LA GABBIA_F. Fabiani, V. Pastore_ph. S. Nanetti

di Stefano Massini
inserti drammaturgici, regia e scenografia Renato Sarti
con Federica Fabiani e Vincenza Pastore
musiche Carlo Boccadoro
disegno luci Luca Grimaldi e Marco Mosca
produzione Teatro della Cooperativa
Finalista Premio Ubu 2006 come Migliore novità italiana (o ricerca drammaturgica)

 

 

Un dialogo ad altissima tensione. Dopo undici anni di silenzio una madre, scrittrice di successo, va a trovare la figlia, ex brigatista, in prigione. Il silenzio è soffocante, più pesante delle parole stesse. Parole mai dette, per volontà o difficoltà. Una gabbia. Non solo quella fisica del carcere ma una gabbia dell’anima.
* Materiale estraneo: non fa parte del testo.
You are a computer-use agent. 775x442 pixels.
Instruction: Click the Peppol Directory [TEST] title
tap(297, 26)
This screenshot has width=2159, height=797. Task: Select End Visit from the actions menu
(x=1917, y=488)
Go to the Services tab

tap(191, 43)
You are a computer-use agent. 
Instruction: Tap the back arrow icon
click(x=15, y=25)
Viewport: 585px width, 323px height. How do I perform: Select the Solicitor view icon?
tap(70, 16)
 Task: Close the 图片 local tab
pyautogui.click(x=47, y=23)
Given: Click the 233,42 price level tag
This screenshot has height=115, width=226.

La gabbia di un dialogo sempre rimandato, sfuggito, evitato finché poco a poco, nel vuoto siderale della stanza, si assiste al lento riaffiorare di discorsi perduti, di occasioni mancate e forse, alla fine, si troveranno possibili incroci anche se di strade diverse.

 

Ho sempre provato una forte attrazione per quei luoghi insospettati che si rivelano, nei fatti, autentici contenitori di parole. Luoghi che sono involucri di storie, scenari inconsapevoli e costanti di relazioni umane. Fra questi spazi c’è il parlatorio del carcere. Un luogo adibito soltanto a dialoghi. Uno spazio che nasce con l’esatta vocazione di accogliere scontri, incontri, racconti, confronti. E proprio per questa vocazione acquista una potente identità teatrale. Mi interessa esaminare il rapporto lucido, spietato, che rende quelle quattro pareti spettatrici silenti dei drammi di una sterminata umanità.

Stefano Massini

Avevo affrontato il tema della lotta armata in un testo segnalato al Premio Riccione nel 1991. Poi non mi sono più arrischiato, anche perché sentivo che doveva in qualche modo esserci una riflessione ulteriore, un’assunzione diretta e personale di responsabilità. Gli appartenenti alle varie organizzazioni armate erano la punta di un iceberg fatto di condivisioni, attrattive, affinità e simpatie. Non ci sono giustificazioni di sorta che tengano davanti alla violenza e al delitto ma bisogna avere il coraggio di ammettere che le gambizzazioni, i ferimenti e le uccisioni che colpivano i nemici del proletariato risentivano di un clima sociale infuocato. Molti, non comprendendo la pericolosità della situazione, gioivano. Padre Turoldo, il cardinale Martini e diversi uomini di Chiesa capirono, prima di altri, che bollare come mostri coloro che si erano macchiati di fatti di sangue non era di nessun aiuto alla comprensione dei fatti e non aiutava in alcun modo a superarli. Ne La Gabbia (figlia di notaio), scritto nel 2005, un giovanissimo Stefano Massini ha affrontato il difficile rapporto fra una figlia condannata per banda armata e la madre scrittrice, cercando di andare oltre al fatto meramente politico. A quasi dieci anni di distanza, anche per dare nuovo impulso alla riflessione su un fenomeno che non ha avuto eguali in Occidente per durata e dimensione, ho chiesto a Stefano di poter fare degli inserti drammaturgici nel suo lavoro e lui ha accettato. Non è facile che due drammaturghi, per esperienza ed età molto diversi, scelgano in qualche modo di collaborare sullo stesso testo. Lo trovo un fatto raro e assolutamente positivo, che può rivelarsi un’esperienza fruttuosa e un invito a percorrere, dal punto di vista teatrale, una nuova strada.